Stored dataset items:

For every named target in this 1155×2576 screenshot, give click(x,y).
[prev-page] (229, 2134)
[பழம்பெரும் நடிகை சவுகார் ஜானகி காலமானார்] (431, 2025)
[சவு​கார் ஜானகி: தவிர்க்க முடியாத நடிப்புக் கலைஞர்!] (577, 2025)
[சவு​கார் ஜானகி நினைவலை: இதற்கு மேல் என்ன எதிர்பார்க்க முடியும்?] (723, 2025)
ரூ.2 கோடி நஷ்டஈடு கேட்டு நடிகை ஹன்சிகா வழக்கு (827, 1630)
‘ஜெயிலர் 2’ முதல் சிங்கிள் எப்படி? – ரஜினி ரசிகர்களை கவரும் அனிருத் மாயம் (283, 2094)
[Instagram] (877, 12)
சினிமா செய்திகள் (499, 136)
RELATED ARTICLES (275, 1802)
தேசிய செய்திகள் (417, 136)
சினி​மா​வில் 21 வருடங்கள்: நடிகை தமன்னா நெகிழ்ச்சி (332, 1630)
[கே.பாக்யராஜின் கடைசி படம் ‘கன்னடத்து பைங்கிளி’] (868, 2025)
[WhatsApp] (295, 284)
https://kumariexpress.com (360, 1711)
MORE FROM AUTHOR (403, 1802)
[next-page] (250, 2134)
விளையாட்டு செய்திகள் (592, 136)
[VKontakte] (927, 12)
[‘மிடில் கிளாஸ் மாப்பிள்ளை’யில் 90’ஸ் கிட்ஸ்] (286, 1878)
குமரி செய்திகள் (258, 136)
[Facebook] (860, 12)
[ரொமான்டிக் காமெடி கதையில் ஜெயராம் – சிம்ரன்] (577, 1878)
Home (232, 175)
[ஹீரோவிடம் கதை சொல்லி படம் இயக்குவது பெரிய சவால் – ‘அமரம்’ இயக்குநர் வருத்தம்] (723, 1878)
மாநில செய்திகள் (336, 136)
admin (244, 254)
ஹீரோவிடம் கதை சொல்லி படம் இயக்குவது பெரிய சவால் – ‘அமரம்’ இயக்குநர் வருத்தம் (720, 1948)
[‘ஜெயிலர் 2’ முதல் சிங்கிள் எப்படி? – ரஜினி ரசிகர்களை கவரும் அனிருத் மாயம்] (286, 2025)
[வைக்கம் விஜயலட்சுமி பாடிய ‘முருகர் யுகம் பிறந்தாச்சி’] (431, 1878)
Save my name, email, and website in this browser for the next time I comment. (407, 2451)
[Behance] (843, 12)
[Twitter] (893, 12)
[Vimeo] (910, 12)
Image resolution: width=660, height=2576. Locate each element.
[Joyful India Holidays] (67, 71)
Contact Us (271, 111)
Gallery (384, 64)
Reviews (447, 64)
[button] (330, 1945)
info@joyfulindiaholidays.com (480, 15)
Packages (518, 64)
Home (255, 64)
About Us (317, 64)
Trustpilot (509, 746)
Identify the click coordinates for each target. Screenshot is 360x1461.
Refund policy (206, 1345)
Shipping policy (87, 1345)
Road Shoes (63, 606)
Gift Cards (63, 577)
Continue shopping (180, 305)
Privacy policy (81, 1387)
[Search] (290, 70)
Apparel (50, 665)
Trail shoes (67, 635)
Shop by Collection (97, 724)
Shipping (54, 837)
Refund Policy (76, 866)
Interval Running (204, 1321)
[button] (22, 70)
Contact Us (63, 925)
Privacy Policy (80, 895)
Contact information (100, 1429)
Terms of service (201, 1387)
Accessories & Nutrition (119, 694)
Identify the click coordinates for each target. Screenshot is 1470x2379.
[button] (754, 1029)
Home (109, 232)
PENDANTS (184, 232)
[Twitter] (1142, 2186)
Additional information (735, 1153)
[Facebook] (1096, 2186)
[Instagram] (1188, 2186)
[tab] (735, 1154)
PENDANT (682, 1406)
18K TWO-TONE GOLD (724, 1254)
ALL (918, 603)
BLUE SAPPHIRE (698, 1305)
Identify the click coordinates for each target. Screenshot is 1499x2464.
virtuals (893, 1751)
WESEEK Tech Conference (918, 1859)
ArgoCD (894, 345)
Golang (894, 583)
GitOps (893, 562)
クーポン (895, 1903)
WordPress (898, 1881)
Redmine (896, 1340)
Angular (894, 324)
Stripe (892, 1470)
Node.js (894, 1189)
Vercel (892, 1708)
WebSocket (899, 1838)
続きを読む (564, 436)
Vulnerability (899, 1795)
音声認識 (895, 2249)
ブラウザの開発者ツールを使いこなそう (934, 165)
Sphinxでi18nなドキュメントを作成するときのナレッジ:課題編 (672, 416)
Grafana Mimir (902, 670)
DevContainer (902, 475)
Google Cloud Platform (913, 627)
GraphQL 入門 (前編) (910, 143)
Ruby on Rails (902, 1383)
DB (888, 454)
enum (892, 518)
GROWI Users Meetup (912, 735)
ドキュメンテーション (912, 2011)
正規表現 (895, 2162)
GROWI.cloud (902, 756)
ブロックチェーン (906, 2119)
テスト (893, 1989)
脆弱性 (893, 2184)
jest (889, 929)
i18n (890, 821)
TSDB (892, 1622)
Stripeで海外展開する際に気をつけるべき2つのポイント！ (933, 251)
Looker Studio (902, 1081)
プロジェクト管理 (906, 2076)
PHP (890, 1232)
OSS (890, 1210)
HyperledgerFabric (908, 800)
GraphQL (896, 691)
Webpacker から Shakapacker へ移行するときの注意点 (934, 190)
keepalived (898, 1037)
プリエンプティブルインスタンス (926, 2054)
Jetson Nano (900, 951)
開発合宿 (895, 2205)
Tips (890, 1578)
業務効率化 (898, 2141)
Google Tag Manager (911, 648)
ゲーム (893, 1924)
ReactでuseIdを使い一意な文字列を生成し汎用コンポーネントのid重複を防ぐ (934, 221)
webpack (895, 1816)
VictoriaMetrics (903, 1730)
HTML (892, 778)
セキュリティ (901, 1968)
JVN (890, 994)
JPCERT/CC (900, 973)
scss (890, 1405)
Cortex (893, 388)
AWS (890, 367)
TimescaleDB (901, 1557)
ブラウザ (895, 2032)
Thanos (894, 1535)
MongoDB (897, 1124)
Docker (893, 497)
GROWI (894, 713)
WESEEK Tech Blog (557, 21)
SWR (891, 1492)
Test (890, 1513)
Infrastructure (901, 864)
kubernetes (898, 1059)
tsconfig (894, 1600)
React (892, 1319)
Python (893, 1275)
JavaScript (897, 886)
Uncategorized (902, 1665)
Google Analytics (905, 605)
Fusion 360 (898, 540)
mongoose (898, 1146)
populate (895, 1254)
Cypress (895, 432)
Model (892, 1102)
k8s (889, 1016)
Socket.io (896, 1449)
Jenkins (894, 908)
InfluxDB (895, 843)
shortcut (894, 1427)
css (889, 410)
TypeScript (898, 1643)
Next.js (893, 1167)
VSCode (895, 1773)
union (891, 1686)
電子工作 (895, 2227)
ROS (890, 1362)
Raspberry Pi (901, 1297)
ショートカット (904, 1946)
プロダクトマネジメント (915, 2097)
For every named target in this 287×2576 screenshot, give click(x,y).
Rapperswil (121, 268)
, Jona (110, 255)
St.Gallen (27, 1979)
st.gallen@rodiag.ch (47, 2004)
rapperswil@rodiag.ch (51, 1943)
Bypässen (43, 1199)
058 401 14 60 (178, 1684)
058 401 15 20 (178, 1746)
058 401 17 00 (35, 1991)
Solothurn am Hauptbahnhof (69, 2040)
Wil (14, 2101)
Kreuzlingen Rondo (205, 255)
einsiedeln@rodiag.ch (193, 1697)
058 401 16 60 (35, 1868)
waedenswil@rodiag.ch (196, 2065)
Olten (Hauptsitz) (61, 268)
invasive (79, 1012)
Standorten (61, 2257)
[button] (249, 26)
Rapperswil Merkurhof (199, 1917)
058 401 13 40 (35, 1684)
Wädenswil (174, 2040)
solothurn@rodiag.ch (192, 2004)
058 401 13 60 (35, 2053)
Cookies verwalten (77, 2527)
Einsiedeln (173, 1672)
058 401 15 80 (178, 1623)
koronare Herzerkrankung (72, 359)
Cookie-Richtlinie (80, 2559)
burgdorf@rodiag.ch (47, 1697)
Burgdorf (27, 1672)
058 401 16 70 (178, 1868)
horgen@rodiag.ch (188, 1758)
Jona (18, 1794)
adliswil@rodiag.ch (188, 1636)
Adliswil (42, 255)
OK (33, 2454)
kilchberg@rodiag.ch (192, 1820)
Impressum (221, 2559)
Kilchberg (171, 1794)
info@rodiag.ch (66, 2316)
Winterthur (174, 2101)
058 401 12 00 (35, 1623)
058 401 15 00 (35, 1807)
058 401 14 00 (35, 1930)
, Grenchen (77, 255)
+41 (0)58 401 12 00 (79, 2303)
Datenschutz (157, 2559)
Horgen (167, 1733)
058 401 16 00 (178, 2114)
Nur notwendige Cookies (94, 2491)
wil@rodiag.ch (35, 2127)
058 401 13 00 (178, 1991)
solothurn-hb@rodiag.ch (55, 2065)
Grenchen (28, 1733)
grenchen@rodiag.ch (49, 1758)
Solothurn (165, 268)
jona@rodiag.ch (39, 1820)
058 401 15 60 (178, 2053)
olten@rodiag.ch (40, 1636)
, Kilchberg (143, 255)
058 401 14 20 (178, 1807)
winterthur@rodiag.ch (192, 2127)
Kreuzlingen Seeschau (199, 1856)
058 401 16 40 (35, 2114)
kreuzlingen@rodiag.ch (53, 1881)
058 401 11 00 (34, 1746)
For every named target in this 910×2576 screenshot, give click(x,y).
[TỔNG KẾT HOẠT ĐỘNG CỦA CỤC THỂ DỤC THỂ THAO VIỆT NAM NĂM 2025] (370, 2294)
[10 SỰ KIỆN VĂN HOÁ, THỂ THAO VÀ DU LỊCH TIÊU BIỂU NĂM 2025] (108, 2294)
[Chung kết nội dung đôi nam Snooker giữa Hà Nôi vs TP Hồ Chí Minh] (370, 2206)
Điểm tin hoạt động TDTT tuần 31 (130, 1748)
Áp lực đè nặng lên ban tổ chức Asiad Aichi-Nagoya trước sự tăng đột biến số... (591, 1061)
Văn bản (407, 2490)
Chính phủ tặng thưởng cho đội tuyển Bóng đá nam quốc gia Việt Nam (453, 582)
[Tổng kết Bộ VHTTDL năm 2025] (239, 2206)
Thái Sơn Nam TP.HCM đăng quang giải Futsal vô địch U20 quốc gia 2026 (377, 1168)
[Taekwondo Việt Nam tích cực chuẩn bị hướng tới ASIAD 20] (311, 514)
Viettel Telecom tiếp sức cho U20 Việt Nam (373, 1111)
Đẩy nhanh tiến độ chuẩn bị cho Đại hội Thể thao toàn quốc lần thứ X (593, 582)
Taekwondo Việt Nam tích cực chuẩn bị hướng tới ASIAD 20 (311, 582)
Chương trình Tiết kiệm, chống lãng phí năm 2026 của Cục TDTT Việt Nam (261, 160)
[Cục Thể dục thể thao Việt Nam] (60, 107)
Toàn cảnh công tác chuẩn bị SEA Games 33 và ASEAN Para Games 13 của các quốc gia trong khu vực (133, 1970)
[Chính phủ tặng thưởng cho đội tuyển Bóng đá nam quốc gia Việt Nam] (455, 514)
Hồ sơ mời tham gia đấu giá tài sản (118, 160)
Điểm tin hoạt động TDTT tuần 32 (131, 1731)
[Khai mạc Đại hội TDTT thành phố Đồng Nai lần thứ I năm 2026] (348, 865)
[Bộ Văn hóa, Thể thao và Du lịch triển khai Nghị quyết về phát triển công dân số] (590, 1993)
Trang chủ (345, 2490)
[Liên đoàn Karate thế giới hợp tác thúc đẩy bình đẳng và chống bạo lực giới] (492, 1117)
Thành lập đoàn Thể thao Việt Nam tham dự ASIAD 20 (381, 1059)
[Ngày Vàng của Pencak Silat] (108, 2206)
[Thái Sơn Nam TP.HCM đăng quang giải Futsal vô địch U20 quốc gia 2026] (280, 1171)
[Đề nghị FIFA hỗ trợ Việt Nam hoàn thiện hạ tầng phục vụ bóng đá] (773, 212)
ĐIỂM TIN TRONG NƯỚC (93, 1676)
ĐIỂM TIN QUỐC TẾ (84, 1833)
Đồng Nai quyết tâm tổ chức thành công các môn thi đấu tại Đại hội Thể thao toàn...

What the task requires:
Where a line above holds the word "thưởng", copy it.

Reply to the exercise:
Chính phủ tặng thưởng cho đội tuyển Bóng đá nam quốc gia Việt Nam (453, 582)
[Chính phủ tặng thưởng cho đội tuyển Bóng đá nam quốc gia Việt Nam] (455, 514)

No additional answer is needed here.